Assignment »
The copy should begin at the line containing "Screen dimensions: 1310x752" and end with the last line below, every line exact and no picture included.

Records for processing »
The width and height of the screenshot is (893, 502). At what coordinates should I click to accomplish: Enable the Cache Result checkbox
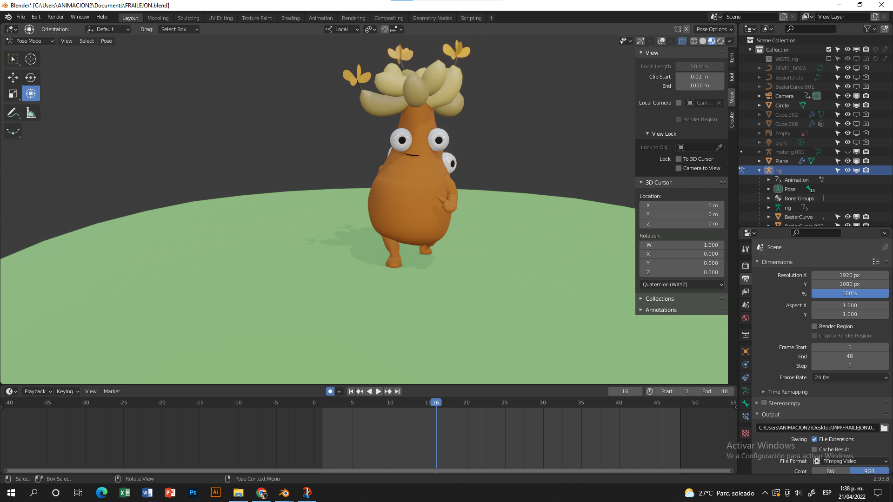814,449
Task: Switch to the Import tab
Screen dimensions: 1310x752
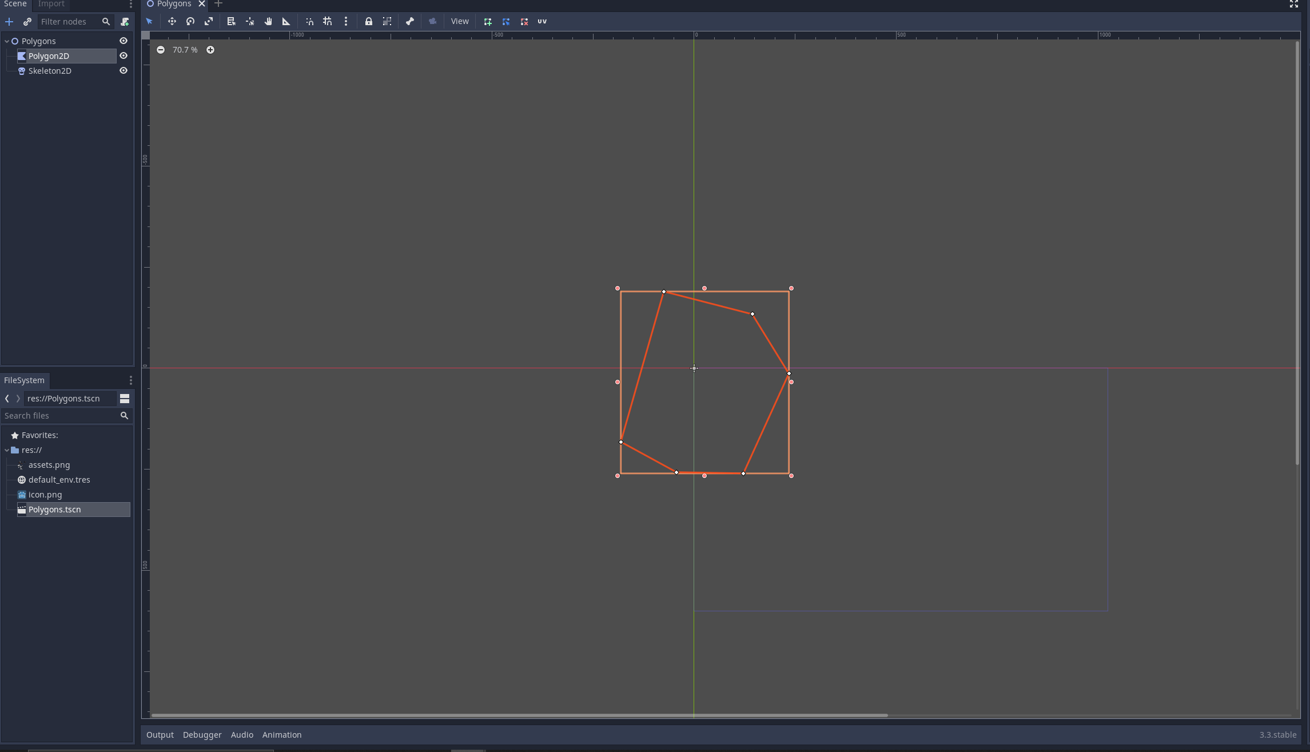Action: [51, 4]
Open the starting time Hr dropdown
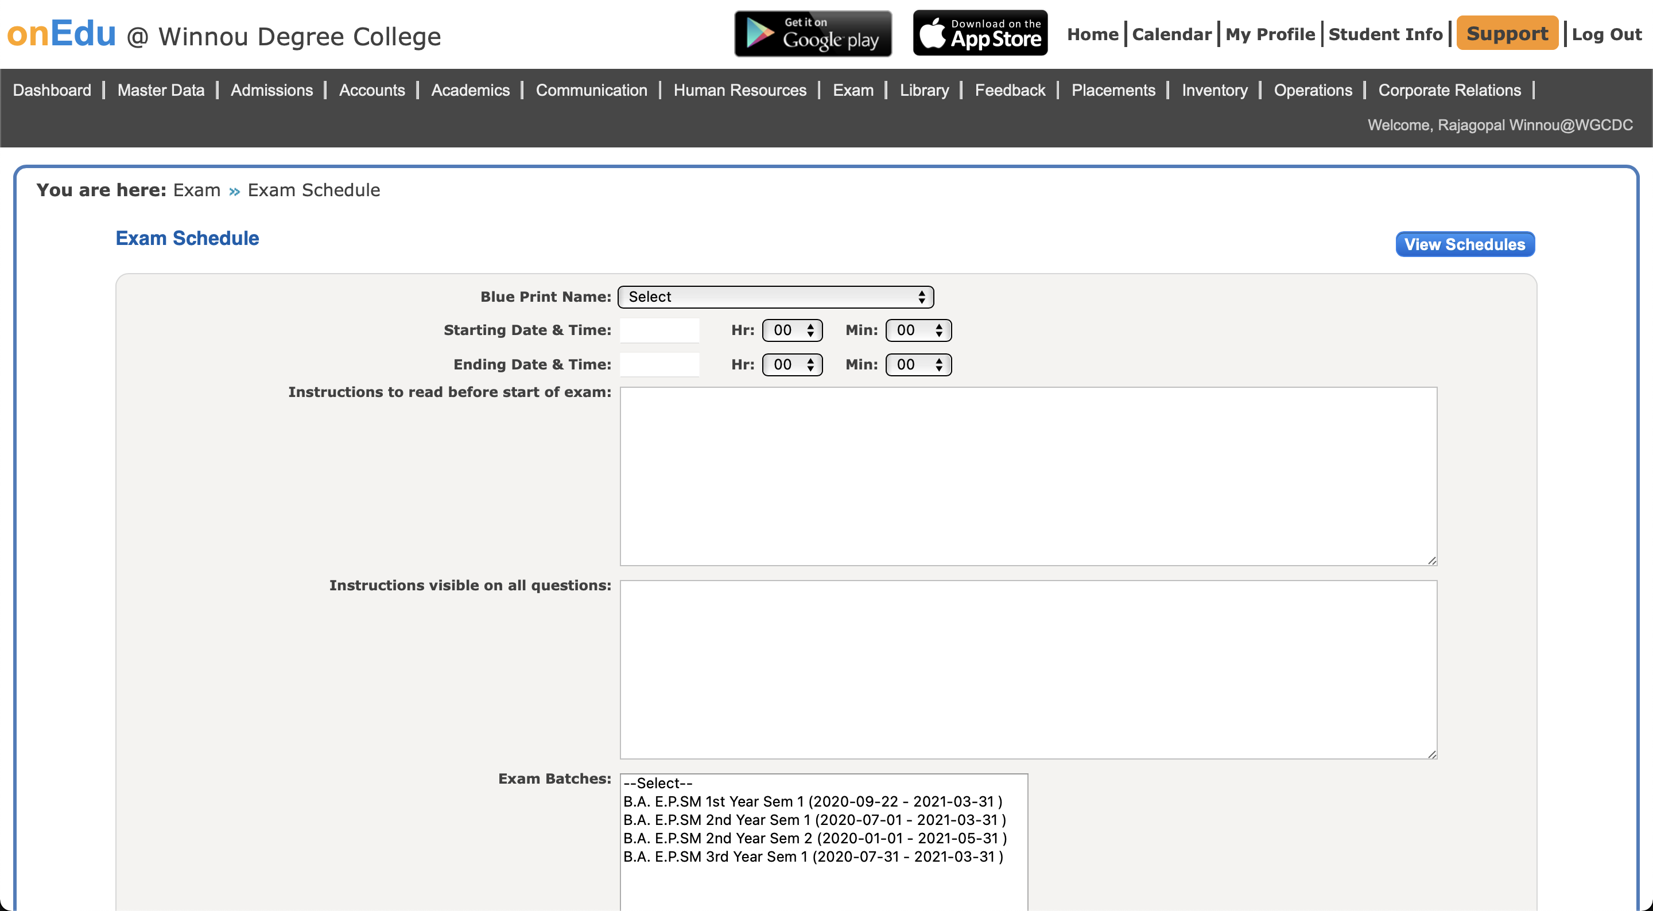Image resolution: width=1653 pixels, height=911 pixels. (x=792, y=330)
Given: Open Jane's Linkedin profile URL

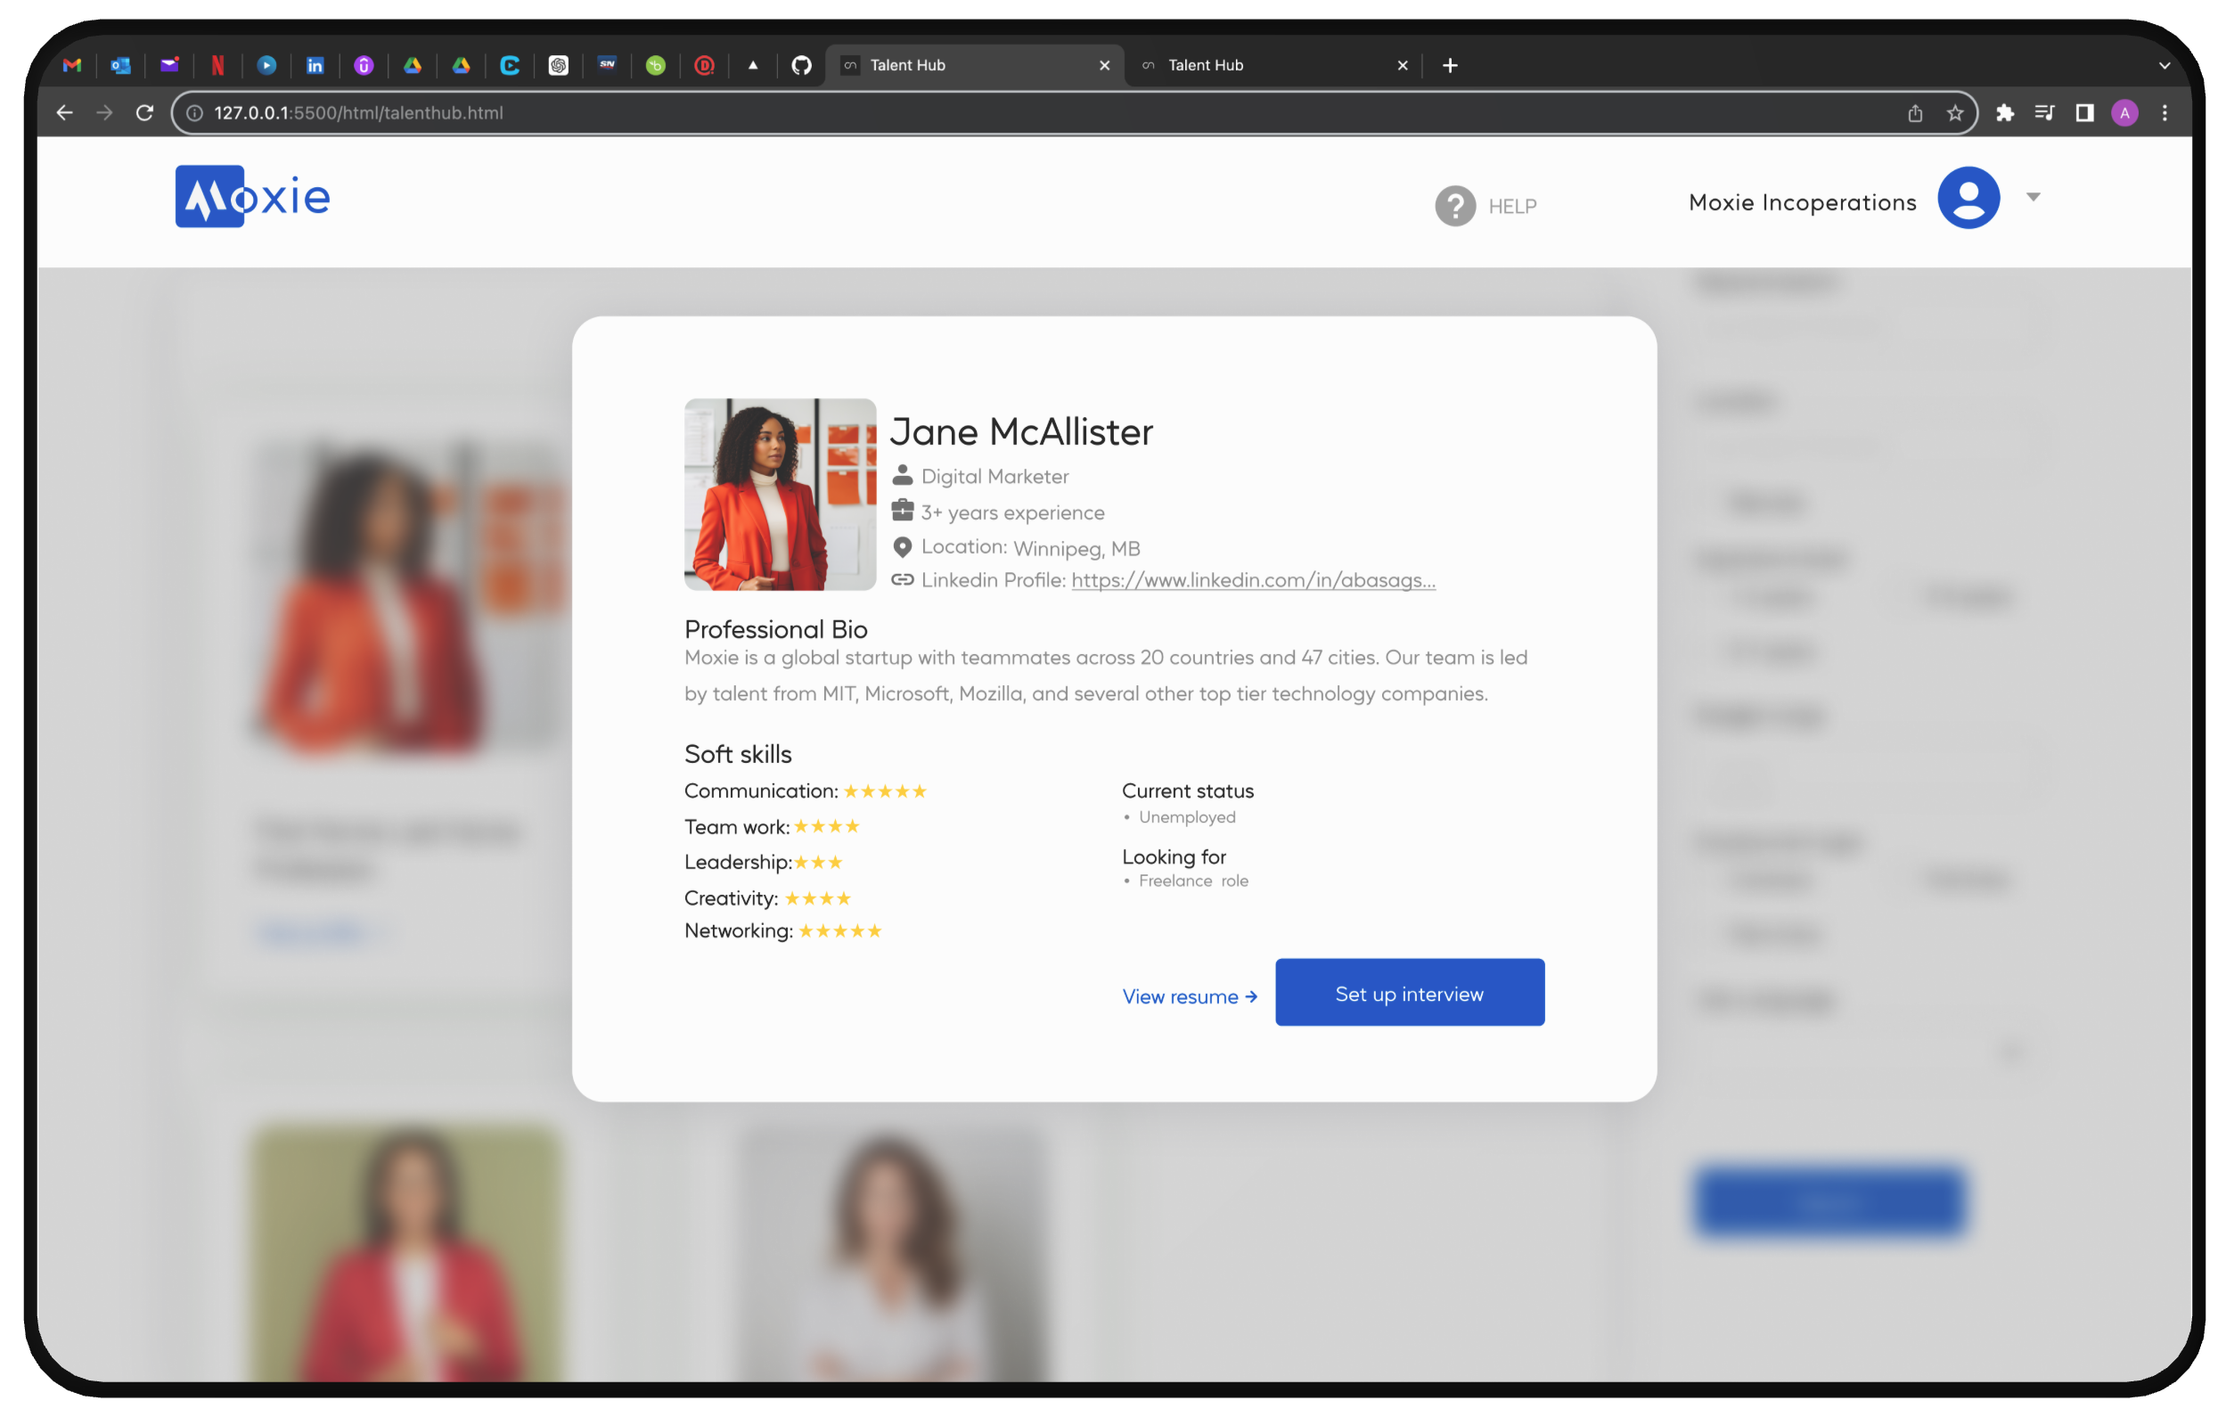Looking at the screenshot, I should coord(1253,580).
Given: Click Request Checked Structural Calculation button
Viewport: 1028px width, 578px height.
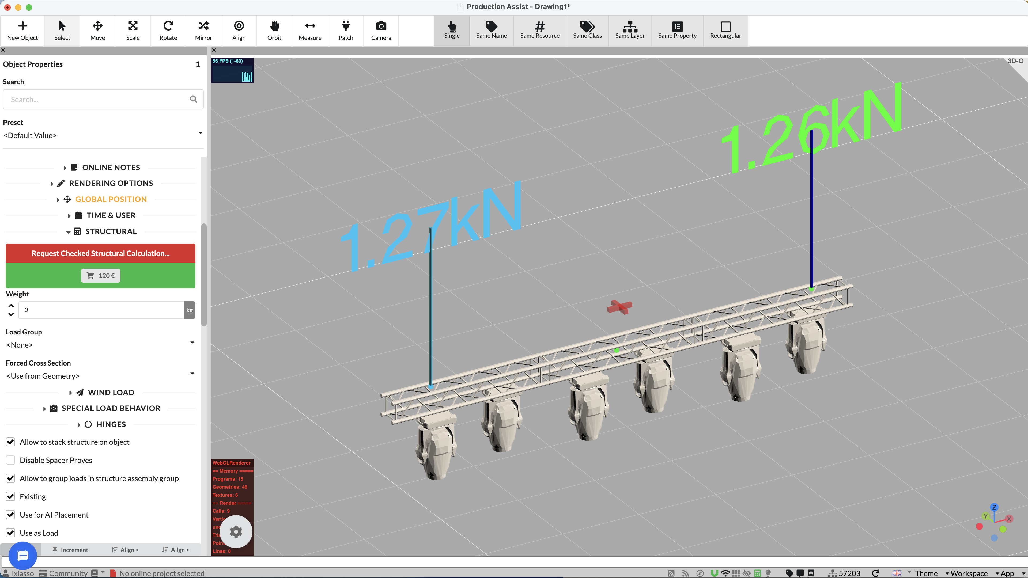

Result for this task »
Screen dimensions: 1310x752
Action: [51, 4]
Open the starting time Hr dropdown
Image resolution: width=1653 pixels, height=911 pixels. (x=792, y=330)
Given: Open Jane's Linkedin profile URL

Looking at the screenshot, I should coord(1253,580).
Given: Click Request Checked Structural Calculation button
Viewport: 1028px width, 578px height.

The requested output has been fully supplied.